(Beginning of DATA LISTING)
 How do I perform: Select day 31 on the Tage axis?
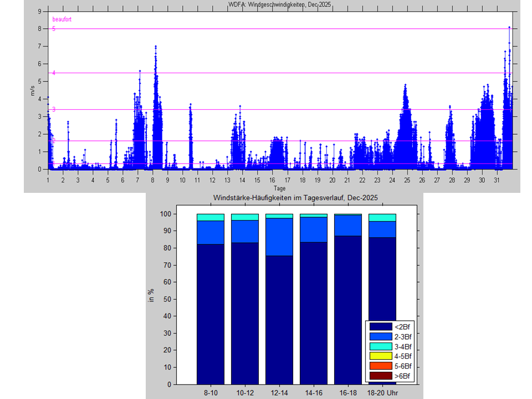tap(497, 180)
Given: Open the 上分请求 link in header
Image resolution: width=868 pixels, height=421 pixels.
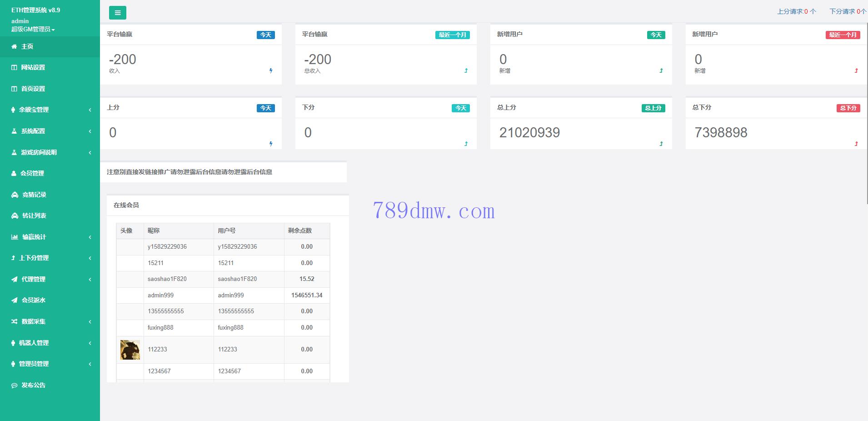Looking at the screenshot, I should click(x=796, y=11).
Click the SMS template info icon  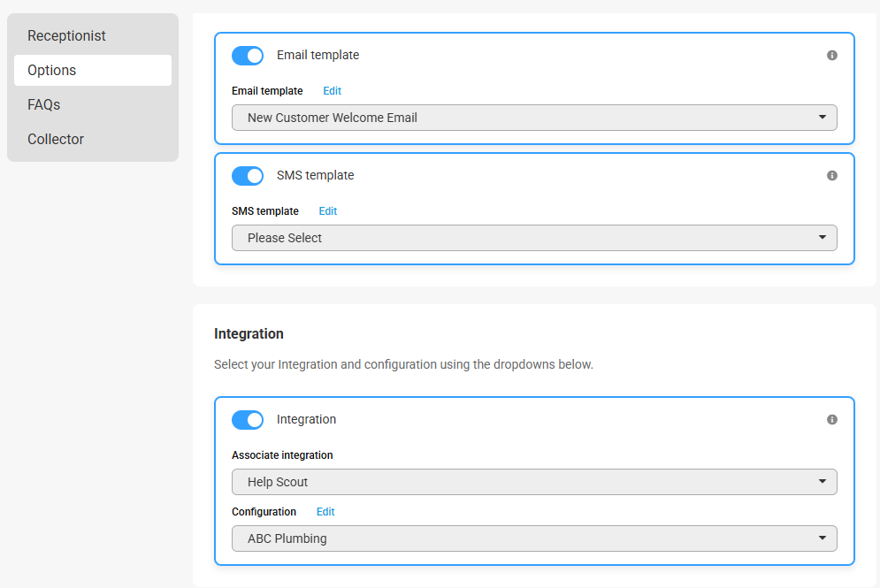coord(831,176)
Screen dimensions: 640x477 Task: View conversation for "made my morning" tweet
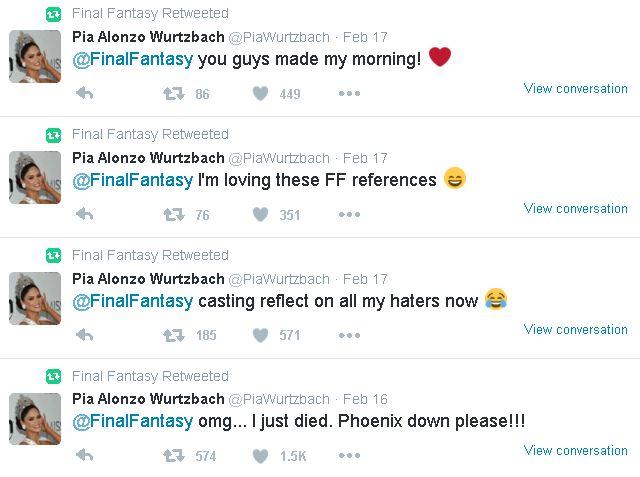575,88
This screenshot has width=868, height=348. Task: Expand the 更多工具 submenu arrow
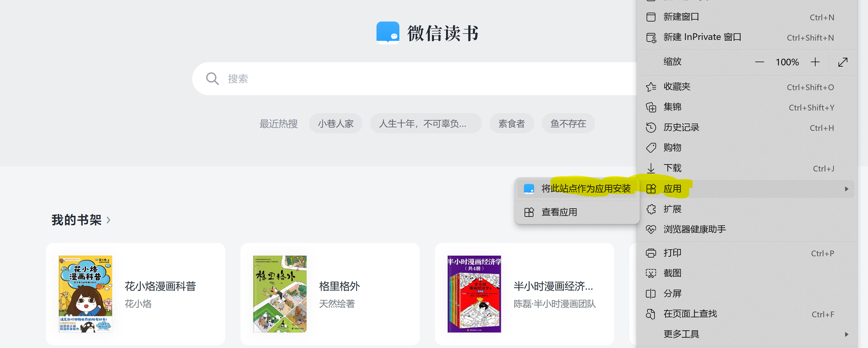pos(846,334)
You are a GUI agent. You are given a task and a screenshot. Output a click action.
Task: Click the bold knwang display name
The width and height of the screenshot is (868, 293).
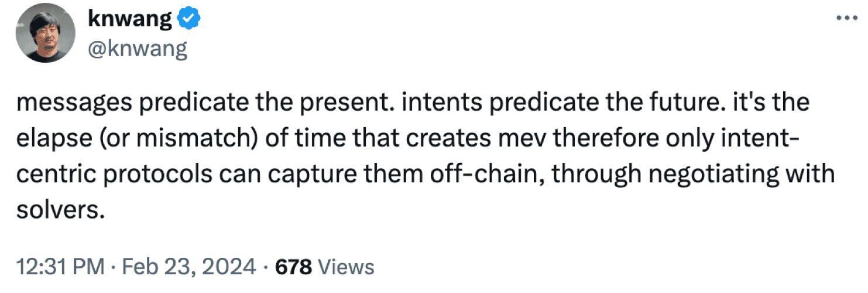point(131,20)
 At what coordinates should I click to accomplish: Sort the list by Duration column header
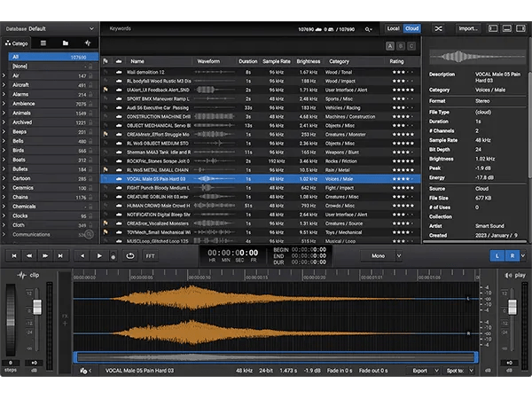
(End of DATA LISTING)
## EXERCISE REQUIREMENTS
Starting with the line that contains "This screenshot has" and ending with the last line of the data above, transcribe exactly those lines and no others, without pictures.

## ANSWER FOR THIS EXERCISE
This screenshot has width=868, height=348. Task: Expand the 更多工具 submenu arrow
pos(846,334)
You are a GUI agent. You are given a task and a screenshot. Output a click action.
Task: Click the bold knwang display name
The width and height of the screenshot is (868, 293).
point(131,20)
 At what coordinates should I click to accomplish: Sort the list by Duration column header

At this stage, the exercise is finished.